# NZ VISA for Egypt Couple



## Pambula (Aug 2, 2012)

I have a friend from Egypt wanting to apply for a working visa, he is 30 and married to a egyptian lady. He wants a change of life. He wants to know if there is a point system in NZ as there is in Australia (60 pts required) - and if so how many points does he need to qualify - any advise on obtaining a visa will be highly appreciated. Thank you so much for your help in this matter.


----------



## escapedtonz (Apr 6, 2012)

Pambula said:


> I have a friend from Egypt wanting to apply for a working visa, he is 30 and married to a egyptian lady. He wants a change of life. He wants to know if there is a point system in NZ as there is in Australia (60 pts required) - and if so how many points does he need to qualify - any advise on obtaining a visa will be highly appreciated. Thank you so much for your help in this matter.


As always, your first step is to research the possibilities of coming to NZ via the Immigration NZ website.
www.imigration.govt.nz
This site explains the visa's available for someone who wishes to work in NZ, and the points system relating to a Residency visa application via the Skilled Migrant route (minimum 100 points to be eligible).

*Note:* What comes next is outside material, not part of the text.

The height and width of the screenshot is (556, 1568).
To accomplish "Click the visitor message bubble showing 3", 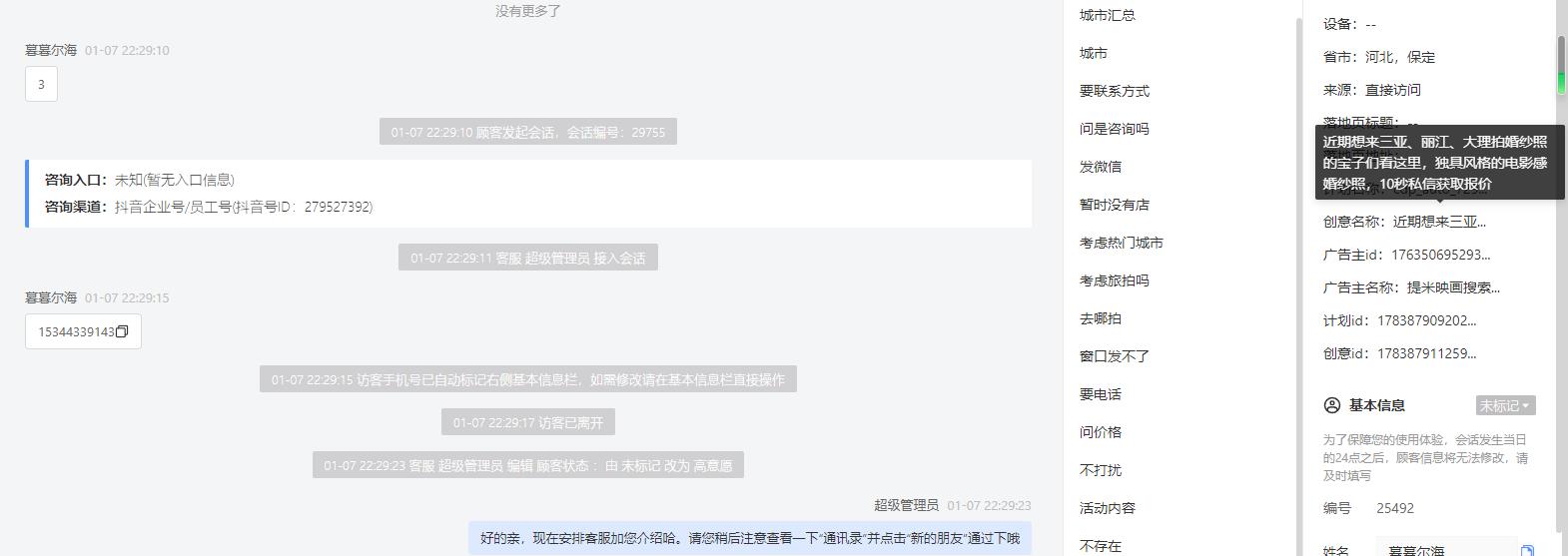I will click(x=41, y=85).
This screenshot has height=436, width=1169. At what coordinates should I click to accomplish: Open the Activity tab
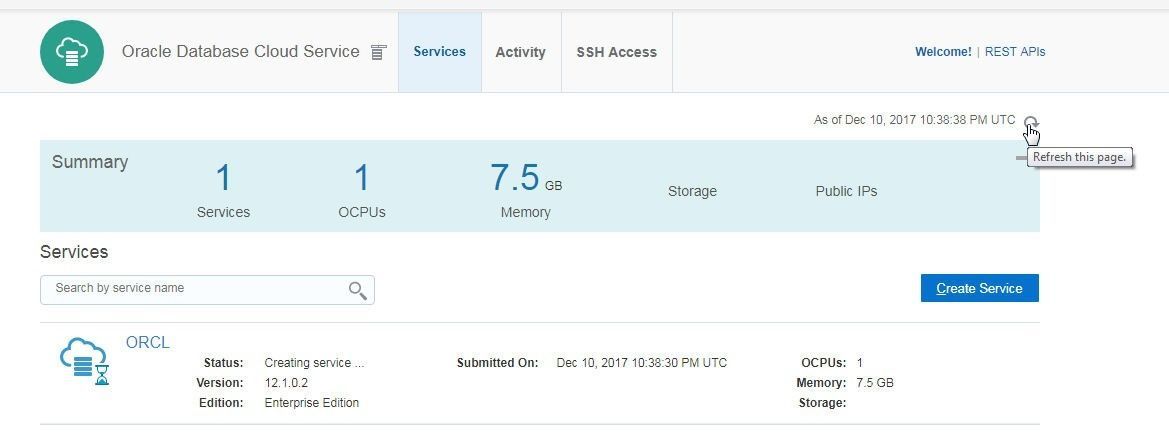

Come back with any further questions.

Regards,


----------



## Pambula (Aug 2, 2012)

Great - thank you - shall look at the website - thank you for your quick response - highly appreciated. Will email onto them in Egypt !


----------



## escapedtonz (Apr 6, 2012)

Pambula said:


> Great - thank you - shall look at the website - thank you for your quick response - highly appreciated. Will email onto them in Egypt !


Daft question, but why don't they join the forum and ask their own questions and look at the Immigration website themselves ?


----------



## Pambula (Aug 2, 2012)

They don't always get reliable internet where they are, and I offered to help as my english is better than theirs - and with the terrible times in Egypt at the monent it is the least I can do .....


----------